● Zu bearbeitende Aufgaben
• A. Welche politischen Parteien nennt der Text über Sambia? Führe alle auf.
• B. Entnimm dem Text über Sambia wortgetreu den Abschnitt von „Die Geburt einer“ bis „ist, macht schaudern..“.

● Vorliegender Text
———

Beitrag vom 25.06.2012

FAZ

Die Geburt einer Diktatur

Vor neun Monaten wurde Michael Sata zum Präsidenten von Sambia gewählt. Die Wahl war frei, die Machtübergabe von Präsident Rupiah Banda an seinen Nachfolger lief geordnet ab. Sata hatte im Wahlkampf versprochen, gegen Korruption vorzugehen. Was daraus geworden ist, macht schaudern..

Von Thomas Scheen

LUSAKA, im Juni.
Inambao arbeitet als Anwalt in der sambischen Hauptstadt Lusaka, ist nebenher Generalsekretär der Oppositionspartei "Alliance for Democracy and Development" und deshalb von Natur aus nicht gut zu sprechen auf die gegenwärtig in Sambia regierende "Patriotic Front" (PF) von Präsident Michael Sata. Der war im September vergangenen Jahres unter anderem mit dem Versprechen gewählt worden, die Korruption in Sambia zu bekämpfen, was natürlich immer gut klingt. "Wenn es nur so wäre", stöhnt der Anwalt Inambao: "Was wir hier erleben, ist eine Hexenjagd getarnt als Korruptionsbekämpfung, die nur darauf abzielt, Satas politische Gegner mundtot zu machen", sagt er. Sambia, glaubt Inambao, sei dabei, sich zu einem "zweiten Zimbabwe" zu entwickeln.

Neun Monate ist Michael Sata, der wegen seiner häufig verletzenden Verbalattacken "Kobra" genannt wird und als enger Freund von Robert Mugabe gilt, nun im Amt. Im Wahlkampf hatte er ein Ende der hohen Jugendarbeitslosigkeit versprochen und angekündigt, dass jeder Sambier "innerhalb von 90 Tagen" mehr Geld in der Tasche haben werde. Er hatte den Einfluss der traditionell stark in Sambia engagierten Chinesen als schädlich bezeichnet und angekündigt, "aufzuräumen mit der Korruption". Diese Botschaft hatte das Volk offenbar überzeugt, die Wahlen im September vergangenen Jahres waren frei und fair verlaufen und das "Movement for Multiparty Democracy" (MMD), das Sambia nahezu 20 Jahre lang regiert hatte, hatte seine Niederlage umstandslos eingeräumt. Präsident Rupiah Banda hatte seinem Nachfolger viel Glück gewünscht und eine geordnete Machtübergabe veranlasst.

———

● Ausgangsdaten
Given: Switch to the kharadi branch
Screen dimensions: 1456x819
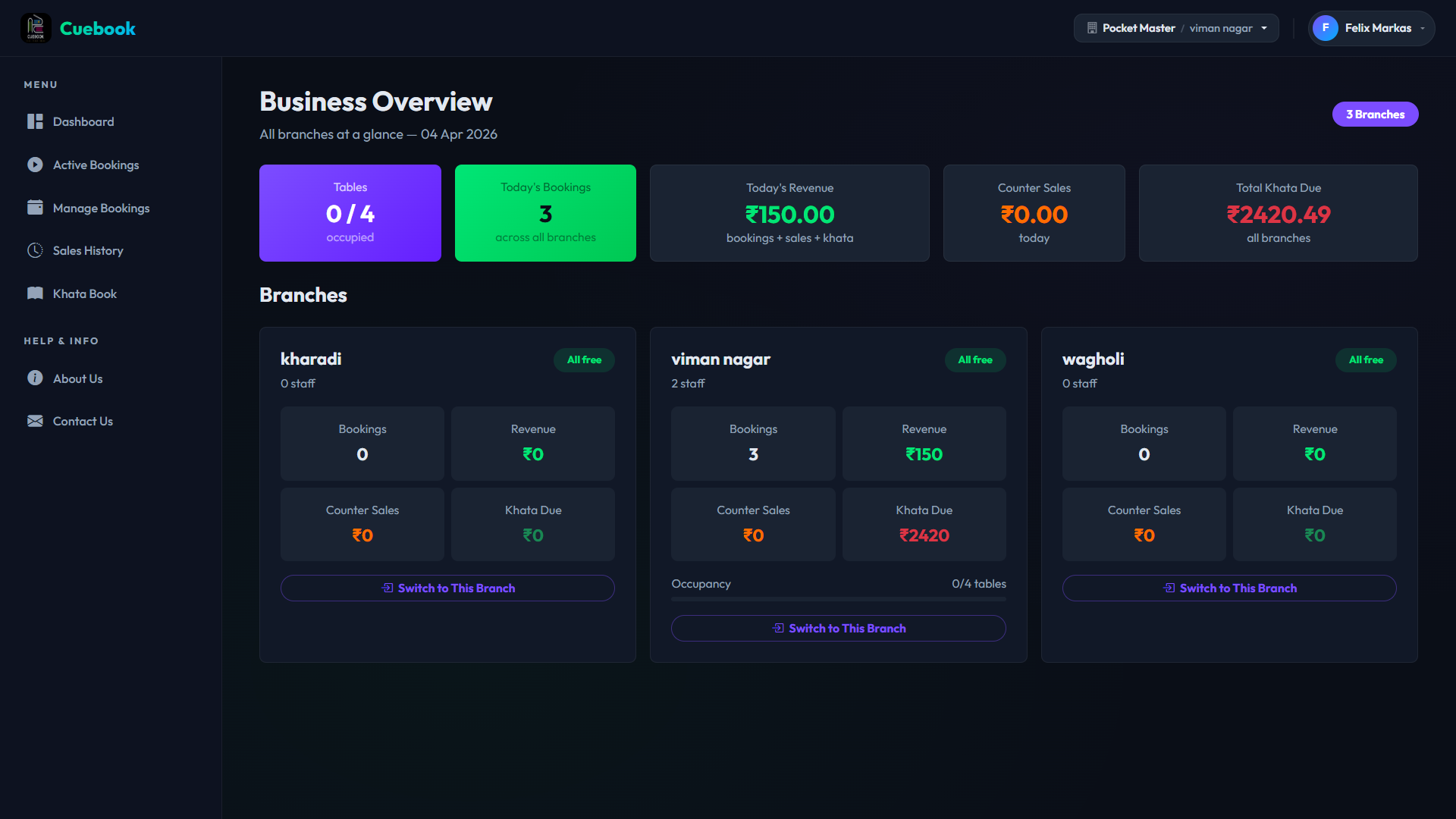Looking at the screenshot, I should (447, 588).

———

● Antworten je Aufgabe
• A.
- Alliance for Democracy and Development
- Patriotic Front (PF)
- Movement for Multiparty Democracy (MMD)

• B.
Die Geburt einer Diktatur

Vor neun Monaten wurde Michael Sata zum Präsidenten von Sambia gewählt. Die Wahl war frei, die Machtübergabe von Präsident Rupiah Banda an seinen Nachfolger lief geordnet ab. Sata hatte im Wahlkampf versprochen, gegen Korruption vorzugehen. Was daraus geworden ist, macht schaudern..